Seruan Teman dia abaikan. Terus saja berlari sambil menahan derai air mata. Dia ketakutan, tidak tahu mengapa ini terjadi.

“Akh!” Mora terjatuh ketika benda yang begitu ringan menyayat kakinya.

Begitu menoleh, Mora melihat tangan Teman memegang benda menyerupai sulur panjang yang mengeluarkan suara layaknya dahan patah. Ketika benda itu berayun ke arahnya dan mengenai badan mungil Mora, gadis itu menjerit.

“Diam!” bentak Teman.

Mora tersentak dan terisak. Dia tidak mengerti mengapa dia dimarahi.

“Kamu merusak acaranya!” kesal Teman. “Kamu membuat kami bangkrut!”

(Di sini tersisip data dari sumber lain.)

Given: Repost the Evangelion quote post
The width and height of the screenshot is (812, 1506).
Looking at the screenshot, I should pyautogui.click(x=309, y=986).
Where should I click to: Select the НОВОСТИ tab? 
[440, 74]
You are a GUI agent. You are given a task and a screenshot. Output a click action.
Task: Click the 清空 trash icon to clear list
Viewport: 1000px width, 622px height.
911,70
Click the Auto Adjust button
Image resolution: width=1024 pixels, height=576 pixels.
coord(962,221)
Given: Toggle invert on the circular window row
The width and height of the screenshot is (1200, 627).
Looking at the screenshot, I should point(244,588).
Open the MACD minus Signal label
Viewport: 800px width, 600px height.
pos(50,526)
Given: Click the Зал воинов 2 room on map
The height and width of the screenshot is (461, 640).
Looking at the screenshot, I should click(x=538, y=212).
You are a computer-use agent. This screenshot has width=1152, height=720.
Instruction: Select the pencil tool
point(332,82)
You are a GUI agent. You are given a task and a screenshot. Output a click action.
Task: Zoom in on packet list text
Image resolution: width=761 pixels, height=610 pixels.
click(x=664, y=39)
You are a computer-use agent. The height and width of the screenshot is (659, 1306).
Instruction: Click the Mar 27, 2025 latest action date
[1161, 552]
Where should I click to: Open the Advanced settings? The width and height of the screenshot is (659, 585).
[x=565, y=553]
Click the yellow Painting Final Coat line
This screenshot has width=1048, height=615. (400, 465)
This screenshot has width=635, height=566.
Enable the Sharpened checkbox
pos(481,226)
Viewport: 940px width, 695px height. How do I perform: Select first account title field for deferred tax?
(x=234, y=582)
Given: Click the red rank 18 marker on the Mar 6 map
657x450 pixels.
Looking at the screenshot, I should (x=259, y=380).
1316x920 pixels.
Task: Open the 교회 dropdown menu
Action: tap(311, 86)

Teman menyeretnya dengan kasar kembali ke kamar.

Mora terlempar dan kamarnya langsung dikunci. Dia gemetar mendengar geraman dari luar. Mengingat kembali jeritan serta sulur menyakitkan itu, membuat tangis Mora pecah saat itu juga.

Mora menjerit, meluapkan segala yang menjanggal di hati. Kesal, malu, takut, dan sakit. 
Mora roboh dengan isak tangis di kamarnya.

***

“Maklum, Mora hanya anggota baru.” Terdengar suara Teman dari kejauhan, terdengar jelas oleh Mora di kamarnya. “Dia perlu belajar.”

“Kalau begini terus, kita bisa bangkrut!” bentak Tuan. “Carikan aku makhluk aneh lain! Pastikan dia tidak pengecut seperti bajingan tadi!”

“Baik, Tuan.”

“Jangan beri Mora makan! Dia harus belajar untuk berusaha baru bisa makan enak.,” tambah Tuan.

“Baik, aku mengerti.”

Hanya dengan itu, suasana kembali hening.

Mora menatap dari dalam kamar, lantas duduk dan mengamati bekas luka di kaki. Apa dia harus melawan para makhluk aneh yang menjerit itu? Atau sekadar menari? Tapi, apa mereka suka dengannya? Jika mereka tidak suka, maka Mora tidak bisa makan.

Katanya, mereka akan merawat Mora dengan baik.

Tapi, di hari pertama malah seperti ini.

Dia harus menurut, agar bisa menikmati ikan mentah yang enak. Tapi, apa dia akan selamanya harus menari untuk makhluk menjerit itu?

Mora menatap jendela, membayangkan dirinya terbebas dari kurungan ini.

Membayangkan dirinya harus melakukan apa pun yang mereka inginkan, demi melangsungkan hidup. Jika tubuhnya terlalu rapuh, bagaimana dia bisa makan? Apa mereka akan membuangnya?

Dalam keheningan malam, Mora memeluk lututnya.

Berharap kebebasan akan menghampiri.